Originally Posted by Samurai (Post 5503971)
Is this any different than auto-pilot that flies aircraft most of the time?

A difference that I see is complete elimination of 'human in the loop' for deployment and operation, especially for lethal systems. More than a decade and half ago I had an opportunity to observe a pilotless fighter aircraft perform a full profile while evading an aggressor, the pilotless aircraft was flown by a pilot on ground. I guess now we are seeing removal of ground pilot as well.

Quote:

Originally Posted by PGA (Post 5559082)
A difference that I see is complete elimination of 'human in the loop' for deployment and operation, especially for lethal systems. More than a decade and half ago I had an opportunity to observe a pilotless fighter aircraft perform a full profile while evading an aggressor, the pilotless aircraft was flown by a pilot on ground. I guess now we are seeing removal of ground pilot as well.

Looks like soon we may have a situation of wars being fought on computers vs computers but casualties on real people.
Reminds me of https://en.wikipedia.org/wiki/A_Taste_of_Armageddon

One news that we may be ignoring: NEURALINK has got FDA clearance for human trials. That is beyond Artificial Intelligence.

https://tech.hindustantimes.com/tech...677388246.html

https://www.reuters.com/science/elon...ts-2023-05-25/

Quote:

Originally Posted by V.Narayan (Post 5503928)
AI flies jet fighter in 12 sorties clocking 17 hours of flying time

Reminds me of the "Stealth" movie that came out in 2005.

"An artificial intelligence-enabled fighter-bomber develops sentience when struck by lightning during a mission. Three expert pilots must apprehend the bomber before it precipitates a nuclear war."

Nice movie to watch back then. Not as scary as thinking about it today :eek:

Quote:

Originally Posted by AltoLXI (Post 5558945)
In a simulated exercise,

and now the colonel backtracks and says he misspoke.

Quote:

But after reports of the talk emerged Thursday, the colonel said that he misspoke and that the "simulation" he described was a "thought experiment" that never happened.
Link

When I watched Skynet taking over the world in the movie Terminator-III Rise of the machines in 2003 (just10 years back), it felt like a fantastic movie.

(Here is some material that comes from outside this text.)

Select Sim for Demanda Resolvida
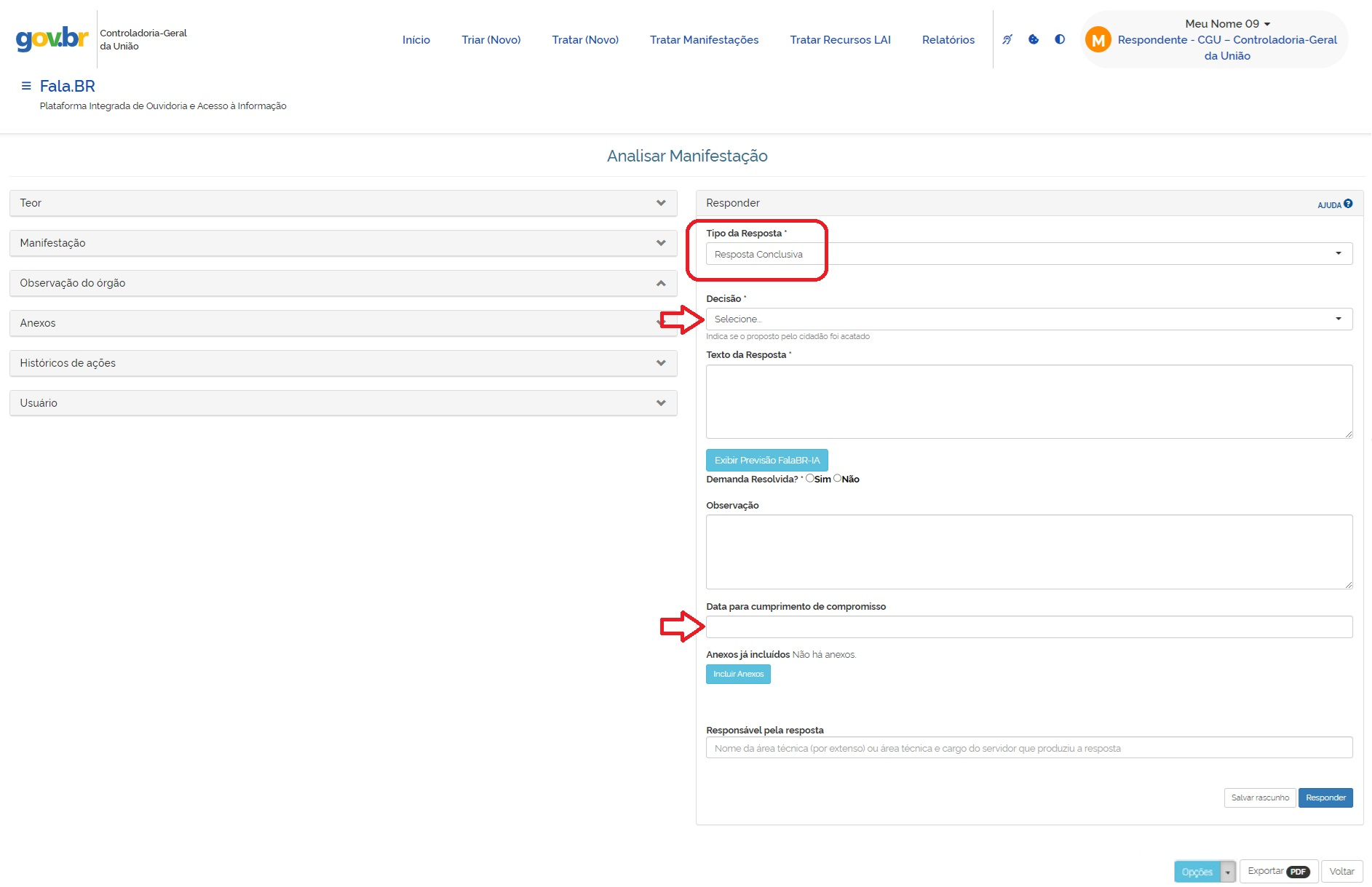Image resolution: width=1372 pixels, height=887 pixels. pyautogui.click(x=810, y=478)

Going by the rate at what things are happening on the AI front - even by just reading some of the earlier posts in this thread looks like machines might do just that!!

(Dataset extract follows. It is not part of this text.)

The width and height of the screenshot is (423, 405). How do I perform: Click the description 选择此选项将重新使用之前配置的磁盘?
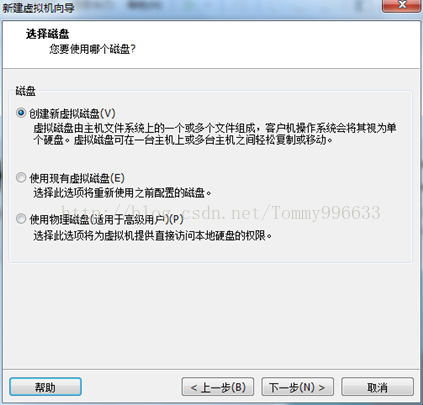(x=122, y=192)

I hope the guys who are deep into this tech also build a MANUAL kill switch.

Reminds me of an episode in the 1985-89 comedy series called SMALL WONDER where the advanced version of the existing robot- Vicki takes over and makes its maker and his family hostage and they were finally able to save themselves because the engineer/maker had a kill switch installed!!

'Heartless decision,' say netizens after Dukaan replaces 90% staff with AI chatbot for customer support

https://www.businesstoday.in/latest/...276-2023-07-11

This is happening a lot. But there was no reason to boast about it on twitter, as if it is a great achievement.

Quote:

Originally Posted by Samurai (Post 5583490)
'Heartless decision,' say netizens after Dukaan replaces 90% staff with AI chatbot for customer support

https://www.businesstoday.in/latest/...276-2023-07-11

This is happening a lot. But there was no reason to boast about it on twitter, as if it is a great achievement.

Voice based customer service took a step down to perdition with IVR, "press one to tear your hair out, press 2 to cry in vain....". It then took another step down with typed chat rooms which frankly neanderthals like me find restrictive and unhelpful but maybe I am the minority. And now we have achieved perfection with AI answering bots. One retail company that truly understands the value of a well trained & knowledgeable call centre agents who patiently can solve issues beyond quoting by rote is American Express. The cost of 1000 or even 5000 well trained well paid call centre agents is nothing for a large corporation. But sadly, they seem over focused on saving costs at the most crucial point at which their customer touches them - when he/she is in trouble, irritated, upset etc.